* Start RECORDS FOR THE TASK *

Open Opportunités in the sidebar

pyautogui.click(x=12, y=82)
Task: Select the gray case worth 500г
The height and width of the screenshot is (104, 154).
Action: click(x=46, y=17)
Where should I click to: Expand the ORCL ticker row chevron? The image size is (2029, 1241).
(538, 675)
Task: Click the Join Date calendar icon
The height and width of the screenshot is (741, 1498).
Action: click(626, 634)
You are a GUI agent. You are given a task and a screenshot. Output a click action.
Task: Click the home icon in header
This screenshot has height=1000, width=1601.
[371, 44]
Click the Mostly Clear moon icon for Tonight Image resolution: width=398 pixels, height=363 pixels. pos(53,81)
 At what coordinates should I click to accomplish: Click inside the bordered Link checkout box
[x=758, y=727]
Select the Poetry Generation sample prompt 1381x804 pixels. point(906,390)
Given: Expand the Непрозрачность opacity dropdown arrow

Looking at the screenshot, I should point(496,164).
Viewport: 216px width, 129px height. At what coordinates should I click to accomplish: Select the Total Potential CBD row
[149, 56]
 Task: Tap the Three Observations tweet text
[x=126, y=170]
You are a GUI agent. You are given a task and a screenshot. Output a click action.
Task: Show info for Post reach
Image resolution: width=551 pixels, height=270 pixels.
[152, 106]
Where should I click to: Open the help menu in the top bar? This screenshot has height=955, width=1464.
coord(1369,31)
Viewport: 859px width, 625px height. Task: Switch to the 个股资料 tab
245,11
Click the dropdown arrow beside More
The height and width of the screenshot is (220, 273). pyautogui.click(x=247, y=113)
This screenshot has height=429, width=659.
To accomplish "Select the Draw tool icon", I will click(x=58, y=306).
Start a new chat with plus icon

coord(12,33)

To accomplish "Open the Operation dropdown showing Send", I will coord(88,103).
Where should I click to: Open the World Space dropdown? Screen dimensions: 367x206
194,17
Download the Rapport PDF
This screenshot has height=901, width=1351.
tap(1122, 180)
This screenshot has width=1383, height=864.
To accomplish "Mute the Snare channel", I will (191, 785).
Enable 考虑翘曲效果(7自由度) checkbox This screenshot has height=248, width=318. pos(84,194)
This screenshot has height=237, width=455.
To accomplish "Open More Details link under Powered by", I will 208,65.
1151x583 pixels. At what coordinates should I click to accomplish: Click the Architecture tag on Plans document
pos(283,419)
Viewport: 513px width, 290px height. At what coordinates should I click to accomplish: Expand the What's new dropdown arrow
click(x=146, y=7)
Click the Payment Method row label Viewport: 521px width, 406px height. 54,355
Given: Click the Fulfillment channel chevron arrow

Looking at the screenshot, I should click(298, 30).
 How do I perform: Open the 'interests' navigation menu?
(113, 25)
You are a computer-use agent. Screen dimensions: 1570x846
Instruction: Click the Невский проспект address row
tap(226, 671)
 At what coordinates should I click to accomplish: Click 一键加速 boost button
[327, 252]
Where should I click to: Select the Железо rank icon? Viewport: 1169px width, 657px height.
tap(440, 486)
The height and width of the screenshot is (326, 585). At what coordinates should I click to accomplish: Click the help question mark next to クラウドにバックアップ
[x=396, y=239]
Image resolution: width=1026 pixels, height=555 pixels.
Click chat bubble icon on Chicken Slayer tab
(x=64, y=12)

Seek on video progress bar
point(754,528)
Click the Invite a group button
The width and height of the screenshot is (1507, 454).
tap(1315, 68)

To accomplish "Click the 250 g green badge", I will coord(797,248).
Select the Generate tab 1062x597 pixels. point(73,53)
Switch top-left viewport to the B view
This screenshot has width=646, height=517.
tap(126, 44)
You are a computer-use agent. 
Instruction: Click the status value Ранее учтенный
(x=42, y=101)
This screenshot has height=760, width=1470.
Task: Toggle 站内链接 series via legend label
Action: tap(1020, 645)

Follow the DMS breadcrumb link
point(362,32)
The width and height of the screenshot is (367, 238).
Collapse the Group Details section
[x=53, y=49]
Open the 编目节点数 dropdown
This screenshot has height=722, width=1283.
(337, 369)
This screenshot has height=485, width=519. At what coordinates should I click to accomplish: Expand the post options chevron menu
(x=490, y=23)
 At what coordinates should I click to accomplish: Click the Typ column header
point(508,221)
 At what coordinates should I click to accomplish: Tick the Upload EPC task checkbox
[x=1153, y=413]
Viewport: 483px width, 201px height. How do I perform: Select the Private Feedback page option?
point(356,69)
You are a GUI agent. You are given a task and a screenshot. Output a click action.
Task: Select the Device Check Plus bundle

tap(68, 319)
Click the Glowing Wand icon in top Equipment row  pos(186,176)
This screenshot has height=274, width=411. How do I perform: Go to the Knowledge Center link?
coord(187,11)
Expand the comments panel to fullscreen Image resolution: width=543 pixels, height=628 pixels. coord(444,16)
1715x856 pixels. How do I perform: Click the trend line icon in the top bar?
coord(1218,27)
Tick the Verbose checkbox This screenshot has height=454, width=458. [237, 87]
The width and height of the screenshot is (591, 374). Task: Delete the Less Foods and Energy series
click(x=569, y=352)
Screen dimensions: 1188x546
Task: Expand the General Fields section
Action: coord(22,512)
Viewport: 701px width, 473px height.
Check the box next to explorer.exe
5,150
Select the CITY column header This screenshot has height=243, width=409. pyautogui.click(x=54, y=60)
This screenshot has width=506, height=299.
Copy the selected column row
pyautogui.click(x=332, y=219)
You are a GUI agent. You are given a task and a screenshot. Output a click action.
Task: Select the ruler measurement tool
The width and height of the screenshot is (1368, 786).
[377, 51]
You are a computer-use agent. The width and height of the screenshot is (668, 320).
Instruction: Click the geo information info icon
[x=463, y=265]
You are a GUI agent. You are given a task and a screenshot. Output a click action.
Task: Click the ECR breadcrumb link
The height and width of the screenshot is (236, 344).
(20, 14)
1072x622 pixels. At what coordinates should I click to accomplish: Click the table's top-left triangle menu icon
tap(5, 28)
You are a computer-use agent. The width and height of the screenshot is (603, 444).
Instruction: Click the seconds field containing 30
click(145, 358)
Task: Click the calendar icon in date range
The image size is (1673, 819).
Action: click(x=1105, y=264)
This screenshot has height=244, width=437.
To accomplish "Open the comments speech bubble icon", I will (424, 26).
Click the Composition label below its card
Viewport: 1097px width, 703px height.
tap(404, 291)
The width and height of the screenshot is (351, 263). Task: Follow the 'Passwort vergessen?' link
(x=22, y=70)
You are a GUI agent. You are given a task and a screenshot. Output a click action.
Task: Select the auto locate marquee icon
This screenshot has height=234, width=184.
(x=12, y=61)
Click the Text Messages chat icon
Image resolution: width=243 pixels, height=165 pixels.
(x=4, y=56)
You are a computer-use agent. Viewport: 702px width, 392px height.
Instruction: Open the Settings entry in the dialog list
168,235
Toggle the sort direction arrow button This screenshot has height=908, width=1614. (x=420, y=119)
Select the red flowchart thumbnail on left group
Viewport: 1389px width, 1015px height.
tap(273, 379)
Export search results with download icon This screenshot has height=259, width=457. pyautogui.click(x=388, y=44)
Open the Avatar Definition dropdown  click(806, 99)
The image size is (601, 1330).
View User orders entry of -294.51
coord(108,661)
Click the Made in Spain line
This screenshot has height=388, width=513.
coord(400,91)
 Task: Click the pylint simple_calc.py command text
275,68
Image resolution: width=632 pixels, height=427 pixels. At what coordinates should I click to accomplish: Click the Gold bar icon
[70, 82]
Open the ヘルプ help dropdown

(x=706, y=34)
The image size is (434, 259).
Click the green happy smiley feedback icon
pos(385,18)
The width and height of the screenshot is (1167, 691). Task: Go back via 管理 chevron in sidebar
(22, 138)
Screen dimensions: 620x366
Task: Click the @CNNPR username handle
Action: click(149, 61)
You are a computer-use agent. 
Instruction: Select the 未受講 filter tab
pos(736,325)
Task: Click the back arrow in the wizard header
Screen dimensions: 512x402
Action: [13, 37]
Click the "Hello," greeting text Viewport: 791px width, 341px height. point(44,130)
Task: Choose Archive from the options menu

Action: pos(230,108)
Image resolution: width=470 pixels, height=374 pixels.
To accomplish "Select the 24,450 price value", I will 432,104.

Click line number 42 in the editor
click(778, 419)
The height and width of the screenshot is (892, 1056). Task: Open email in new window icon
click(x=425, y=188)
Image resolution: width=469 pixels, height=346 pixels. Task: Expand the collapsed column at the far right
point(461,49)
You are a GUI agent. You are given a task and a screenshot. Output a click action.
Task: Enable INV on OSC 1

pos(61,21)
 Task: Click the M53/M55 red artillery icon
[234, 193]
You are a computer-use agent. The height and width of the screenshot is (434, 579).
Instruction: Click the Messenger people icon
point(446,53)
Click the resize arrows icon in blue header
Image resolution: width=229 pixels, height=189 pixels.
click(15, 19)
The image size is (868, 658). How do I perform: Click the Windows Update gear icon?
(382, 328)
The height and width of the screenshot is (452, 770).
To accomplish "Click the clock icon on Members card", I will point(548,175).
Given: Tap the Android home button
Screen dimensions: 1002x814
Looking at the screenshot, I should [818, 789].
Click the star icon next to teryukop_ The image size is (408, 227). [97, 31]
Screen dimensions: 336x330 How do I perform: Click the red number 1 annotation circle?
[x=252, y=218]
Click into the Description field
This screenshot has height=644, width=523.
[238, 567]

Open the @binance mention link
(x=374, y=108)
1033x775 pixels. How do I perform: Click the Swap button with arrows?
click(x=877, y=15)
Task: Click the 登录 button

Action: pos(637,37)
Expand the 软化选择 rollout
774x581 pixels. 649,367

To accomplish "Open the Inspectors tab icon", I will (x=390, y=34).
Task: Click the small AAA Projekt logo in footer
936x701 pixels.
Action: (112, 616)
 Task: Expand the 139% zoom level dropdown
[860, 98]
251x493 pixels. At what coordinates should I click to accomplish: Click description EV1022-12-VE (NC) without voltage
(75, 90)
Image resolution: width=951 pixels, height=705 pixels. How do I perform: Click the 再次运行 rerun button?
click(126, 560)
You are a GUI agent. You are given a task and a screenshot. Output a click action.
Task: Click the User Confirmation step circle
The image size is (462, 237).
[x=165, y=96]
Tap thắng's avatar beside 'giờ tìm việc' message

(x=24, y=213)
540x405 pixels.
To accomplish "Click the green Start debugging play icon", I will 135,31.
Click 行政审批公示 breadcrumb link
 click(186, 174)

* End RECORDS FOR THE TASK *

* [GIVEN INSTRUCTION] Rewrite the stretch of rows that begins with the line containing "Where should I click to: Open the World" and ends with the line containing "will (191, 785).", both lines included, as a Markdown table. Use the columns No. and Text for each line's number and its text, and skip any blank lines.

* [RESPONSE TO THIS EXERCISE]
| No. | Text |
|---|---|
| 1 | Where should I click to: Open the World Space dropdown? Screen dimensions: 367x206 |
| 2 | 194,17 |
| 3 | Download the Rapport PDF |
| 4 | This screenshot has height=901, width=1351. |
| 5 | tap(1122, 180) |
| 6 | This screenshot has width=1383, height=864. |
| 7 | To accomplish "Mute the Snare channel", I will (191, 785). |